As I continue a brief reread of parts of P&P, looking at various things, I noticed today for the first time a pun on the word "court" vis a vis SIr William Lucas, which I just confirmed was previously noted some years ago by Irvin Ehrenpreis:
"Within a short walk of Longbourn lived a family with whom the Bennets were particularly intimate. Sir William Lucas had been formerly in trade in Meryton, where he had made a tolerable fortune, and risen to the honour of knighthood by an address to the king during his mayoralty. The distinction had perhaps been felt too strongly. It had given him a disgust to his business, and to his residence in a small market town; and, in quitting them both, he had removed with his family to a house about a mile from Meryton, denominated from that period Lucas Lodge, where he could think with pleasure of his own importance, and, unshackled by business, occupy himself solely in being civil to all the world. For, though elated by his rank, it did not render him supercilious; on the contrary, he was all attention to everybody. By nature inoffensive, friendly, and obliging, his presentation at St. James's had made him COURTEOUS."
This is classic JA punning, and the pun on this particular word reminds me strongly of the wordplay JA deployed in her April Fool's Letter to the "Whale" of courtiers in her world---James Stanier Clarke:
In one of her letters to Clarke, JA pretends to commiserate with Clarke for the difficulties inherent in the life of a _courtier_, and it is for sure that she was thinking of Sir William Lucas when she wrote those letters to Clarke. And... I would not be surprised to learn that the reverse was true as well, i.e., that JA already knew a great deal _about_ Clarke when she wrote P&P, even though she was not to meet him till 3 years later.

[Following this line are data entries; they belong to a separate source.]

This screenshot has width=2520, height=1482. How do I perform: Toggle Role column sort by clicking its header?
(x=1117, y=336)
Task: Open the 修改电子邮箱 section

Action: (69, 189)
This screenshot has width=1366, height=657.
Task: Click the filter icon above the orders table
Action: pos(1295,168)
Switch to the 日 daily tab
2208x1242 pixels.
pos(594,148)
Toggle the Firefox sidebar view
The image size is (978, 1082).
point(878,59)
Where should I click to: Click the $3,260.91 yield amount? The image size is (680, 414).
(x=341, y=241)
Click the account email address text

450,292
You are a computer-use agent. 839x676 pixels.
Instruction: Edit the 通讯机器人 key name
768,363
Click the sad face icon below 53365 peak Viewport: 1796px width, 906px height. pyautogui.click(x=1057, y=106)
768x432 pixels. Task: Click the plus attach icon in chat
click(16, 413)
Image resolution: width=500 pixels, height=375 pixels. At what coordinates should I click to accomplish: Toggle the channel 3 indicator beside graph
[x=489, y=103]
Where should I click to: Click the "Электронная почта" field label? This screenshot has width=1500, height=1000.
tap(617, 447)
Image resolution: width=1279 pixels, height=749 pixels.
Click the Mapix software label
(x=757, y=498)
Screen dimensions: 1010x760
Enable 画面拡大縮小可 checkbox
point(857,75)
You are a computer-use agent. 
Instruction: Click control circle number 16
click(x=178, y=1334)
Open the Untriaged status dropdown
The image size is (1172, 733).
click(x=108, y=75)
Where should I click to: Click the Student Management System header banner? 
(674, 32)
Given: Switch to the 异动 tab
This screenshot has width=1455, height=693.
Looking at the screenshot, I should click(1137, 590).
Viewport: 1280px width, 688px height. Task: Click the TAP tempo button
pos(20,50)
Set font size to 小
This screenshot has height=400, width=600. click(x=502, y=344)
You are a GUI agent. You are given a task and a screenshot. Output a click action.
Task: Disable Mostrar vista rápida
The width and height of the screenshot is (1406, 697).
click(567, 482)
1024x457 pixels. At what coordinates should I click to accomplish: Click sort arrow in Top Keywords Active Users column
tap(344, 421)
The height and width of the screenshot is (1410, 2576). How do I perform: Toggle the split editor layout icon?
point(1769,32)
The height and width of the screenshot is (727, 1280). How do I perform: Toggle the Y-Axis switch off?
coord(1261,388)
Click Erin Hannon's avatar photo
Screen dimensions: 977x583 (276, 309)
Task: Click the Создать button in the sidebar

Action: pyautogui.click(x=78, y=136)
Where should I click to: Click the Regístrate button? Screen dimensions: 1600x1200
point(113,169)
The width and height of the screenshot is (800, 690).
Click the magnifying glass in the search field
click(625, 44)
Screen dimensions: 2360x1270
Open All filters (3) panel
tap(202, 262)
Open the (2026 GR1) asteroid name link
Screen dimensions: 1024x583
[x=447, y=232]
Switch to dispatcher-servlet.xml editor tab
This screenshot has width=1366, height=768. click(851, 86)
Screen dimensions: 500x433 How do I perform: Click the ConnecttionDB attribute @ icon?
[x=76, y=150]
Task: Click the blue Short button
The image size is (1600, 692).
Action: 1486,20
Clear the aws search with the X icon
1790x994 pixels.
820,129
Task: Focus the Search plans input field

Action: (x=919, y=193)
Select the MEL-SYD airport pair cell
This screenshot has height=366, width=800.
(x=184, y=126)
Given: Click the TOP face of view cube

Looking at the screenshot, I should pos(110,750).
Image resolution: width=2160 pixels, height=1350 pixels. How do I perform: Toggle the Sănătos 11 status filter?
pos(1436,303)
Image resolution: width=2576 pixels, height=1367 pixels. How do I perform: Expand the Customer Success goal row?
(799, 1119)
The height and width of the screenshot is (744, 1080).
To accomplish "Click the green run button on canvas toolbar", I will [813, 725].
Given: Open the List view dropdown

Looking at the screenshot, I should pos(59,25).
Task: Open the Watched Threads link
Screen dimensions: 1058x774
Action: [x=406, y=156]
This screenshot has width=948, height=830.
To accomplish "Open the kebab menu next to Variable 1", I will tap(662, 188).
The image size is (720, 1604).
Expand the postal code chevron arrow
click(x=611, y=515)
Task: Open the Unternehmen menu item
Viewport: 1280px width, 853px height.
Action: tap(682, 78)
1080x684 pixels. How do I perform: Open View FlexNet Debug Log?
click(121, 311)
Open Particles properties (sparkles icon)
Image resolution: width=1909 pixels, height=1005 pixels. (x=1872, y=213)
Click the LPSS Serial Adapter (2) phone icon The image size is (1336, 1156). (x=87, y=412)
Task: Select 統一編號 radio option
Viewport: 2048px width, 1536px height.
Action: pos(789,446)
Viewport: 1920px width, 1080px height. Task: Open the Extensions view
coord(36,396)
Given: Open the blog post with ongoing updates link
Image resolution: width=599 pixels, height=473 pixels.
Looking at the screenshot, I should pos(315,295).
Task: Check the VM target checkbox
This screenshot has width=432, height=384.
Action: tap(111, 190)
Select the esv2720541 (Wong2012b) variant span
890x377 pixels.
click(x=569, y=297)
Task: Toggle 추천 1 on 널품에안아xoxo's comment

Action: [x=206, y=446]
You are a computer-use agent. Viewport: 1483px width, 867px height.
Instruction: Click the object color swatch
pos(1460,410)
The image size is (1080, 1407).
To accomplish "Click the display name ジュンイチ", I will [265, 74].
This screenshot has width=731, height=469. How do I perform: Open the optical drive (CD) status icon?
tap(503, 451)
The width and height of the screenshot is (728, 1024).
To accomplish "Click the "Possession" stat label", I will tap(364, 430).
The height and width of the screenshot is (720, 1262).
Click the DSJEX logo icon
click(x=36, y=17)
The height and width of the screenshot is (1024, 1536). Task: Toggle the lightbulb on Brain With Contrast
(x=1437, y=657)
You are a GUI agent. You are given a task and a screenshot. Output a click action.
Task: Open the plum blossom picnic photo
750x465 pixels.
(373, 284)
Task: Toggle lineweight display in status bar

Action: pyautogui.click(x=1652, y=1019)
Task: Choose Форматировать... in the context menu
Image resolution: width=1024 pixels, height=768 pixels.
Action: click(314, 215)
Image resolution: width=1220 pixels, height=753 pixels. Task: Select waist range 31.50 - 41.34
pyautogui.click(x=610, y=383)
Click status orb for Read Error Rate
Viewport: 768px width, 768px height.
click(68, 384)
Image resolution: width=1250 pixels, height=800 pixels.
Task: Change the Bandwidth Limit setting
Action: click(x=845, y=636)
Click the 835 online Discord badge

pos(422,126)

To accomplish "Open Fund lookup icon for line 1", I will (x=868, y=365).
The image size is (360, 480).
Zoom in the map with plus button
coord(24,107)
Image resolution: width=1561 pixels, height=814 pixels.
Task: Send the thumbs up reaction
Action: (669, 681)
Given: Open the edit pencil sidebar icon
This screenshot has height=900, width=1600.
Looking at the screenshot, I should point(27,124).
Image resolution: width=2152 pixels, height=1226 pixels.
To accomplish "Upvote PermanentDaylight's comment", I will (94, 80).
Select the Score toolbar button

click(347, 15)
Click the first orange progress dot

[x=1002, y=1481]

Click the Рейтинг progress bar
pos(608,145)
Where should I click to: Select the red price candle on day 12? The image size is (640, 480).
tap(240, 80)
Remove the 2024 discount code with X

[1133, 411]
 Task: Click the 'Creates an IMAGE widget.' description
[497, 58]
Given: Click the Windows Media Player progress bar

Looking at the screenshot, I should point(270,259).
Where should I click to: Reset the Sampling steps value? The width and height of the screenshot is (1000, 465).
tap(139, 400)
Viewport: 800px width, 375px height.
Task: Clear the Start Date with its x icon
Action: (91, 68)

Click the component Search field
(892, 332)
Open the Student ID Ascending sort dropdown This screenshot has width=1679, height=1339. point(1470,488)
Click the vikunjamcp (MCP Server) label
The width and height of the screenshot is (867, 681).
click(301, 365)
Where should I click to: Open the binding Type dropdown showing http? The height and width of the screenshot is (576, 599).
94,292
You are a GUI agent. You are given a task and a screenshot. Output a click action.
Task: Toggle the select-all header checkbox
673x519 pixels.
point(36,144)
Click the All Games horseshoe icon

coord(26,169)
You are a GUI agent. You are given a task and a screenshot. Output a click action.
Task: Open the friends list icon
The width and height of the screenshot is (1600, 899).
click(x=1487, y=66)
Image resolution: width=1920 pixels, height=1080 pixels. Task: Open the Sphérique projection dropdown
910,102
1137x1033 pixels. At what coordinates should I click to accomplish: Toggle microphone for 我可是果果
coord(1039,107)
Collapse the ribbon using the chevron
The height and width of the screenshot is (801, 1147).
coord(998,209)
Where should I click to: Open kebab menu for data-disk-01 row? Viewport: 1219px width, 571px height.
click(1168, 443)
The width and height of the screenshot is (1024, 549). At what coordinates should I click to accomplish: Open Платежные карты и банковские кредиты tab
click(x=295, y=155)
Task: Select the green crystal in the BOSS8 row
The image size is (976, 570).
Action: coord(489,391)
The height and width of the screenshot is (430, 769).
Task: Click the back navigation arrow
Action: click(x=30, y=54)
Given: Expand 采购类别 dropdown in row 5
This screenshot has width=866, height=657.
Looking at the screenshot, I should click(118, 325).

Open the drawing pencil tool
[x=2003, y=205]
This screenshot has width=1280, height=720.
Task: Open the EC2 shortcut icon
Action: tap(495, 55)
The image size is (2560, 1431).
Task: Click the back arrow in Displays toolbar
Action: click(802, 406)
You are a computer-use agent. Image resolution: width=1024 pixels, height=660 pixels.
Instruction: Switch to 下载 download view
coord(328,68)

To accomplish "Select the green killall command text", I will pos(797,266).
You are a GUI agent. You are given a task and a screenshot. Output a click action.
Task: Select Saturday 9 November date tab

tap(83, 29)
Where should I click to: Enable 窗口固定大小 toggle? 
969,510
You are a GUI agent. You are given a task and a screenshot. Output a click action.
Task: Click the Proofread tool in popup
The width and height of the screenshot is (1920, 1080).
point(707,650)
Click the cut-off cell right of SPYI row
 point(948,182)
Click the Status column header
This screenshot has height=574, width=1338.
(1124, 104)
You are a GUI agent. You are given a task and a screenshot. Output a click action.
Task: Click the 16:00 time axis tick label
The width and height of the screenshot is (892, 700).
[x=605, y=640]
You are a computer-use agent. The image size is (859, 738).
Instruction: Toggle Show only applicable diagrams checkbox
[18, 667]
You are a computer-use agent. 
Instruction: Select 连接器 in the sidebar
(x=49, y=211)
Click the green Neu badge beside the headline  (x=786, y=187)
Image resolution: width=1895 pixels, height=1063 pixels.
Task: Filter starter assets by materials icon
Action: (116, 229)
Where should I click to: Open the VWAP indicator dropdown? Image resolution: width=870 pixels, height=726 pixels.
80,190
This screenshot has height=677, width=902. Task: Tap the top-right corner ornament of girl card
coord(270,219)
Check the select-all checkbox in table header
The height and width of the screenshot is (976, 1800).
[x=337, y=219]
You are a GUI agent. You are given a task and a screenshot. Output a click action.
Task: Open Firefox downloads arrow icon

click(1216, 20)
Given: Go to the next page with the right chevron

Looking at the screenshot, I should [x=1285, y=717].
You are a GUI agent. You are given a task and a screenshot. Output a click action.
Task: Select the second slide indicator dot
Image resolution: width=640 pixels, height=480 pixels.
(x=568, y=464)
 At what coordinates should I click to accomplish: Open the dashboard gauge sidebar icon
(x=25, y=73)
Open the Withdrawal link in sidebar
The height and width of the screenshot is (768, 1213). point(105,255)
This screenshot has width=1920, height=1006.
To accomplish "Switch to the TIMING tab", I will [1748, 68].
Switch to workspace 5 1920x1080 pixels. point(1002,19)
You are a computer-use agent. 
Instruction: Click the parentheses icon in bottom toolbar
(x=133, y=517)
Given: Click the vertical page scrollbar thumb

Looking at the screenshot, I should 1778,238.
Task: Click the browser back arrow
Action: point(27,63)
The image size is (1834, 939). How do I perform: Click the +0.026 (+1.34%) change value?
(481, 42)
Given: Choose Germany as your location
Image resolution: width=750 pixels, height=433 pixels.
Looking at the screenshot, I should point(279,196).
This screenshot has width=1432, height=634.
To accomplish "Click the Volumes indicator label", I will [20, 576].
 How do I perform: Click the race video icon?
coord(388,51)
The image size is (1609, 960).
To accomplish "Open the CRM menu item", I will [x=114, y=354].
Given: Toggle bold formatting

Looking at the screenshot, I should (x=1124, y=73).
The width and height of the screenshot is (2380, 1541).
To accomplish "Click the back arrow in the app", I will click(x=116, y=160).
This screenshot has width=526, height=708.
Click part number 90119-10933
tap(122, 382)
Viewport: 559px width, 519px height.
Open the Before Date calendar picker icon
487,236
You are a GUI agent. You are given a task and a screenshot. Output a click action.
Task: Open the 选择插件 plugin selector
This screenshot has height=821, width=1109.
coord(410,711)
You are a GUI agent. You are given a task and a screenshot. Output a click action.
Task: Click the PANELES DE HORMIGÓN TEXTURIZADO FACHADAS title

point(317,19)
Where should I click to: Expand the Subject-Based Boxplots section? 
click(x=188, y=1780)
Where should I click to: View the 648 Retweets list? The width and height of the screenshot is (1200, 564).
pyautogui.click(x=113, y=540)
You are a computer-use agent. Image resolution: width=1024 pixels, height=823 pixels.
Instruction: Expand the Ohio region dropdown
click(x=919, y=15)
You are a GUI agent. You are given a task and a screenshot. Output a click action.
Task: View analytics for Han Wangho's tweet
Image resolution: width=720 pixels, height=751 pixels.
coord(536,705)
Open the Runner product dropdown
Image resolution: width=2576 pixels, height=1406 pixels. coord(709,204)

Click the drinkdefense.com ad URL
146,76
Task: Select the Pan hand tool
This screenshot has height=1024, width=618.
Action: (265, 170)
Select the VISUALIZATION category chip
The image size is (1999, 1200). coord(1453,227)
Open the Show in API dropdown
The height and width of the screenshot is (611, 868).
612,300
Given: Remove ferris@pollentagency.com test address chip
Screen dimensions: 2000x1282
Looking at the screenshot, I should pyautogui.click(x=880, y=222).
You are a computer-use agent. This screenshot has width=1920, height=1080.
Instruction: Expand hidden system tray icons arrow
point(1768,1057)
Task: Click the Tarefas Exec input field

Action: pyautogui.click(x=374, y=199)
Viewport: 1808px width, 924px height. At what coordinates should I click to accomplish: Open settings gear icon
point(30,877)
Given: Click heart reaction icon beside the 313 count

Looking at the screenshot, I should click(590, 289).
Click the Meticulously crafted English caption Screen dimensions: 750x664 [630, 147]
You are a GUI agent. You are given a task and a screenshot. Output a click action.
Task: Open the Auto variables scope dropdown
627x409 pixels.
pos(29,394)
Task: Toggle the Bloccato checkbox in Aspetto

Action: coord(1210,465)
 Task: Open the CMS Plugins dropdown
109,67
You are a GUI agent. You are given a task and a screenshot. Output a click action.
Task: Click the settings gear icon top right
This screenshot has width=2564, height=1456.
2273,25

Ehrenpreis took note of the above pun on "courteous", but I don't know if he also saw that JA must have enjoyed this pun so much while writing P&P that she revisited it two more times in the novel, attributing to Sir William "superior" _and_ "forbearing" courtesy!:
"Darcy made no answer, and seemed desirous of changing the subject. At that moment, Sir William Lucas appeared close to them, meaning to pass through the set to the other side of the room; but on perceiving Mr. Darcy, he stopped with a bow of superior COURTESY to compliment him on his dancing and his partner. "
" "Good Lord! Sir William, how can you tell such a story? Do not you know that Mr. Collins wants to marry Lizzy?" Nothing less than the complaisance of a COURTIER could have borne without anger such treatment; but Sir William's good breeding carried him through it all; and though he begged leave to be positive as to the truth of his information, he listened to all their impertinence with the most forbearing COURTESY. "
And of course she also makes sure to have Sir William refer to "the court", as a little bit of paranomosiac overkill:
"I am the less surprised at what has happened," replied Sir William, "from that knowledge of what the manners of the great really are, which my situation in life has allowed me to acquire. About the COURT, such instances of elegant breeding are not uncommon."